[[ Data for processing open ]]

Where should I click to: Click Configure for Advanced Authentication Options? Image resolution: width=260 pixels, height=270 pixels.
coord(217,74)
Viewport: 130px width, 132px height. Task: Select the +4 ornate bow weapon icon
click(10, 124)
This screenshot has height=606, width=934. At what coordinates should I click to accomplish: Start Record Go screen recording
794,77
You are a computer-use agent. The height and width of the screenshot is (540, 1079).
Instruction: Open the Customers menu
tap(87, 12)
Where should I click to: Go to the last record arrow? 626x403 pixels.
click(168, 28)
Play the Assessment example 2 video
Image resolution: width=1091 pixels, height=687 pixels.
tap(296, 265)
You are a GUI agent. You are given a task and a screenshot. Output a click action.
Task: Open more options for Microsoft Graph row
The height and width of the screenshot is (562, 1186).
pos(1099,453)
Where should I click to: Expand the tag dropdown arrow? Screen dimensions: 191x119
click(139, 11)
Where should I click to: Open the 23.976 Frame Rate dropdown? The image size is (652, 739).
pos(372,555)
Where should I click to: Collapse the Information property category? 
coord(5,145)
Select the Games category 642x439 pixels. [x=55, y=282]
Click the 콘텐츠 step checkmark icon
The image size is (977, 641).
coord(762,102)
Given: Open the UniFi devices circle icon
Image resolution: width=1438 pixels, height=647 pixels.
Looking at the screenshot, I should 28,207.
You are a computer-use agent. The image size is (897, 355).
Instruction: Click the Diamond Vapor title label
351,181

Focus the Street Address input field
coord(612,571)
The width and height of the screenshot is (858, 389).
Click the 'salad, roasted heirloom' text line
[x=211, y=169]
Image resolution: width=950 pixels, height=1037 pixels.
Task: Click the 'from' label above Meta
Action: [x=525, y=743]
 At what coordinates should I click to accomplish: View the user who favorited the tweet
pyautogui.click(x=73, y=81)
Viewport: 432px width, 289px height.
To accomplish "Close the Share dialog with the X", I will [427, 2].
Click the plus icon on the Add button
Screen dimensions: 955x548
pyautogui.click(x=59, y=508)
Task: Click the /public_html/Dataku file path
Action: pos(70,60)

[[ Data for processing closed ]]

- Assignment:
Task for the records above: copy every line in which the word "computer" occurs.

- Finished exercise:
You are a computer-use agent. The height and width of the screenshot is (540, 1079).
You are a computer-use agent. The image size is (897, 355).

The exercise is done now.